Professora, pesquisadora e mestre em literatura e cultura russa pela Universidade de São Paulo

Crônicas de Petersburgo

  • Preço R$ 42 (96 págs.)
  • Autoria Fiódor Dostoiévski
  • Editora 34
  • Tradução Fátima Bianchi

No ano em que se comemoram os 200 anos do nascimento de Fiódor Dostoiévski, uma fase importante da recepção da literatura russa no Brasil está concluída: hoje é possível encontrar todos os romances, contos e novelas do autor traduzidos diretamente do idioma original.

Esse resultado dos esforços de editores, tradutores, pesquisadores e, claro, de leitores que esgotaram tiragens de “Crime e Castigo” e “Irmãos Karamázov” solidifica a relação entre o público brasileiro e o escritor russo.

Por outro lado, talvez esta seja a hora em que nos perguntamos: o que ainda nos falta ler de Dostoiévski? Nesse sentido, é possível encontrar, recentemente, publicações que apontam para o cronista, faceta ainda é pouco conhecida do autor russo por aqui.

“Crônicas de Petersburgo”, lançamento com organização, apresentação e tradução da professora Fátima Bianchi, da Universidade de São Paulo, entrega ao leitor textos nos quais se podem encontrar reflexões publicadas pelo autor na coluna “Crônica de Petersburgo”, ao longo de 1847, no periódico Notícias de Petersburgo.

Esses textos não são acidentais na obra do autor —na verdade, o texto jornalístico foi parte importante de sua produção. Se “Crônicas de Petersburgo” traz escritos de início da carreira, o Dostoiévski já consagrado manteve a coluna “Diário de um escritor” por quase uma década, na qual publicou alguns de seus contos mais importantes, como “Bobók”.

Segundo Bianchi, ainda estão em curso estudos que façam correlações entre a ficção e os textos de imprensa do autor. Ainda assim, ao ler “Crônicas de Petersburgo”, o leitor é levado da ficção à não ficção por cruzamentos entre a observação social e a construção de um anedotário petersburguês, sem que isso seja dado com clareza. Em certo momento, sem perceber, estamos diante de um quase conto dostoievskiano.

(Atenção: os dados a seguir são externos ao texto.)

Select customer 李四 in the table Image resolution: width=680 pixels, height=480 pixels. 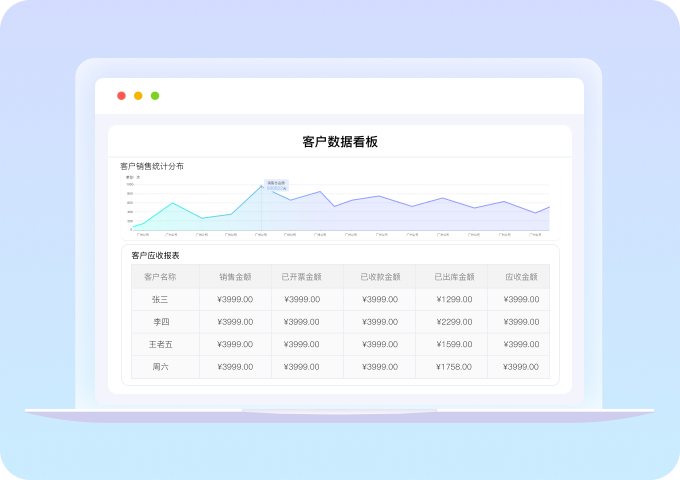pyautogui.click(x=160, y=322)
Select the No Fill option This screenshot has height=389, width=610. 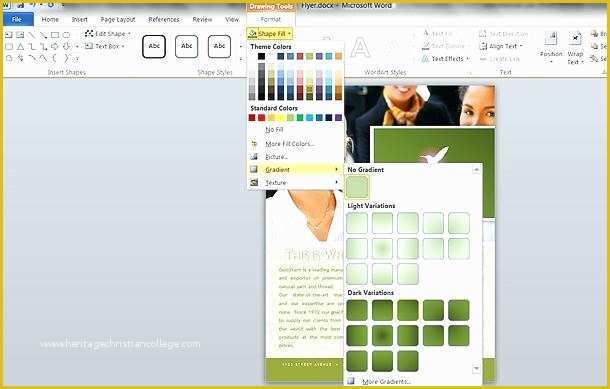(x=274, y=130)

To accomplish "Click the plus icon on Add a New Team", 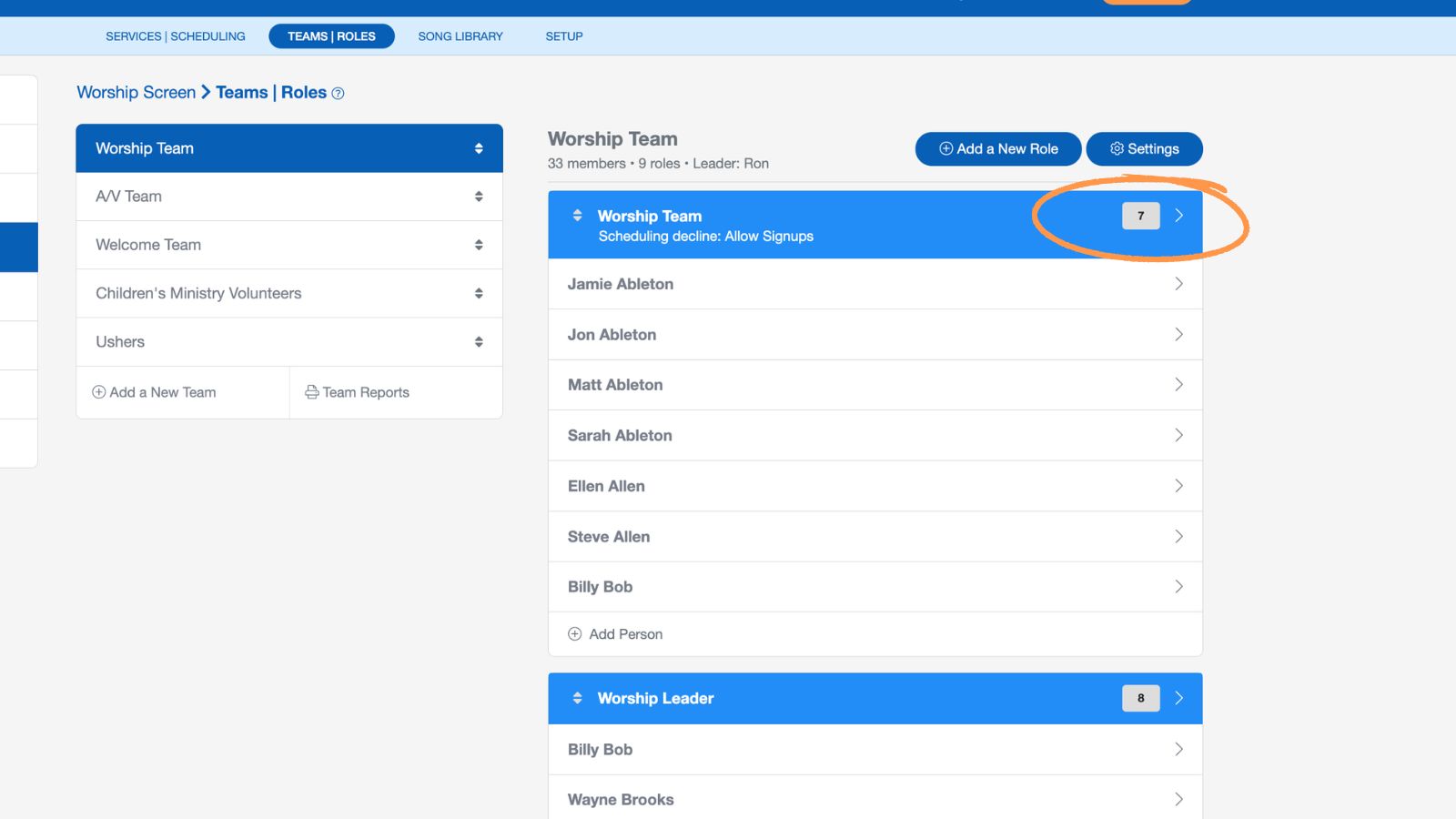I will (97, 391).
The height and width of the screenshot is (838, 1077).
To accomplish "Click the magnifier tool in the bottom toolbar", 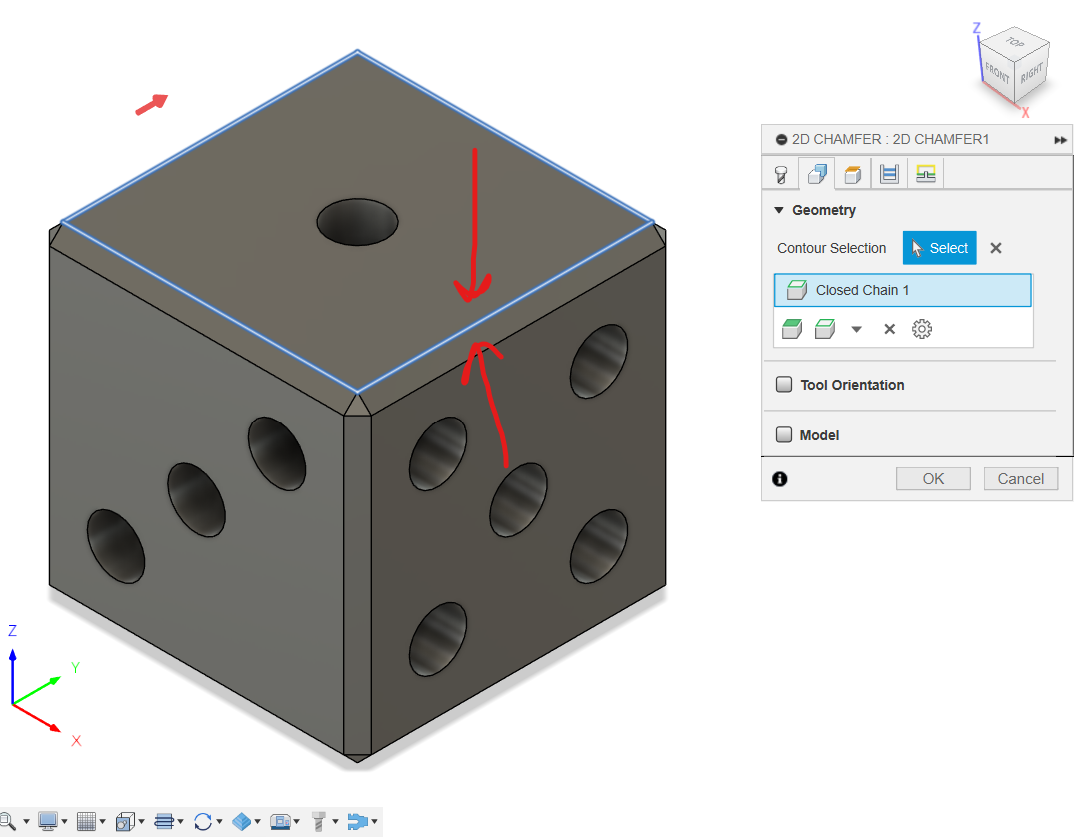I will (x=10, y=820).
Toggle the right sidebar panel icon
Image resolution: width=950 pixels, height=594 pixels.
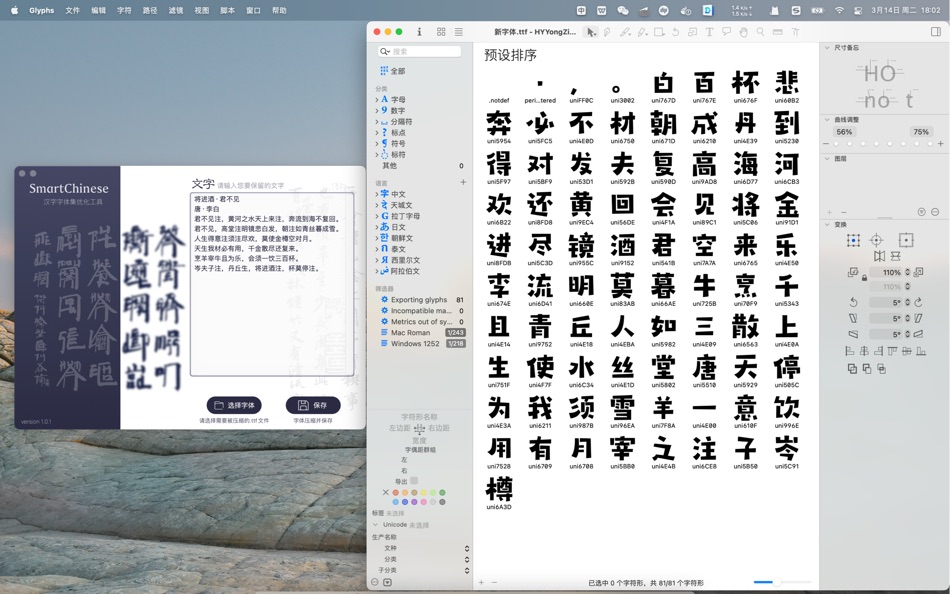pos(935,32)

A mistura de gêneros é uma característica comum entre as crônicas do volume. Esse tipo de texto, popular na Rússia do século 19, não se distancia muito da crônica que conhecemos por aqui.

Comentários sobre acontecimentos da cidade num hibridismo entre observação e ficção, além da discussão de temas do momento, tornaram o gênero um grande sucesso entre leitores e uma saída financeira para muitos autores.

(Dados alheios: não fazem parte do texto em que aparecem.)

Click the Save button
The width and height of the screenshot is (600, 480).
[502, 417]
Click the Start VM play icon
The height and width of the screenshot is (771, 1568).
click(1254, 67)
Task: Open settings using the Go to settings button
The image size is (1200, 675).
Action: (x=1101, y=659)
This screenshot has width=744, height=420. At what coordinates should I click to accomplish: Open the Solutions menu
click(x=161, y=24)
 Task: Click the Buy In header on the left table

desenho de homem branco barbudo sentado
Retrato do escritor Dostoievski, pelo pintor russo Vasily Perov - Reprodução

No caso de Dostoiévski, foram justamente os apuros pecuniários que o levaram a colaborar com Notícias de Petersburgo após o fracasso de seu segundo romance, “O Duplo”.

Além das cinco crônicas, o volume traz a apresentação que o autor escreveu para o periódico “O Trocista”, que estava em vias de ser lançado, mas foi barrado pela censura. Como a boa tradução do seu nome aponta, este seria um periódico humorístico com o qual Dostoiévski fora convidado a colaborar —e, de fato, em “Crônicas de Petersburgo” se encontra um escritor bem-humorado.

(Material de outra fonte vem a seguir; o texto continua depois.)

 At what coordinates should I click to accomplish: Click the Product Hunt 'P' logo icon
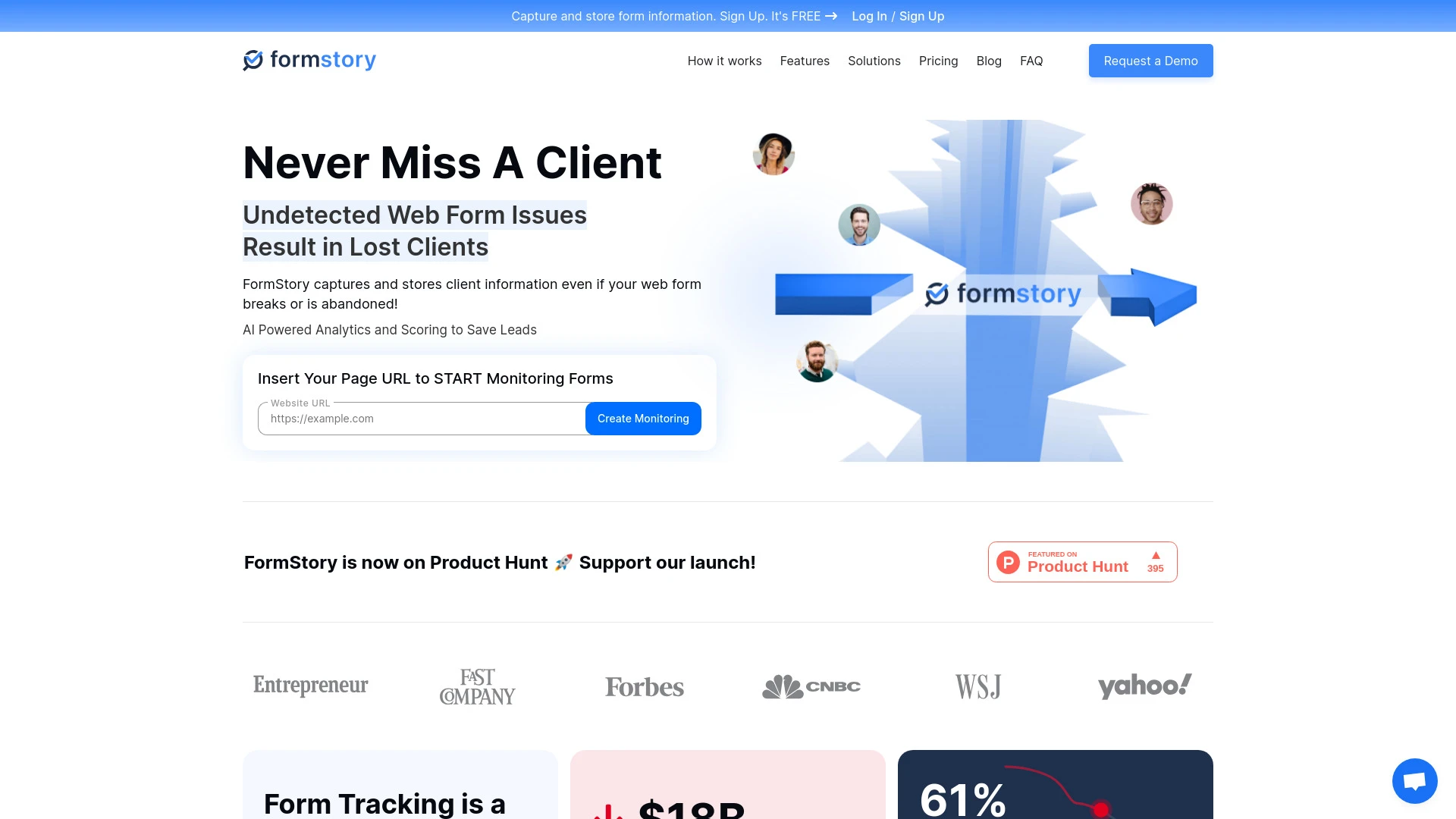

Reduzido à imagem de escritor sisudo, na versão cronista encontramos um narrador irônico. O deboche está na apresentação ferina do novo periódico e nos textos em que tratam das figuras típicas da elite de São Petersburgo. Até o clima da capital, desafiador mesmo para os nativos, é apontado como fator preponderante nas relações entre as pessoas.

O tom quase cômico não é exclusivo das crônicas —podemos encontrá-lo em livros como “A Aldeia Stiepántchikov e Seus Habitantes”. Nelas, porém, esse tom ácido ganha contornos inesperados, porque traz comentários sobre figuras que vivem nos mesmos ambientes que o autor.

O olhar atento de Dostoiévski descortina Petersburgo e mostra as sutilezas de um observador que, por sua origem, consegue ver “de fora” a sociedade onde habita. Dessa forma, traz mais um ponto de vista sobre o autor que, mesmo nascido há 200 anos em uma terra tão distante da nossa, até hoje prende a atenção do leitor brasileiro.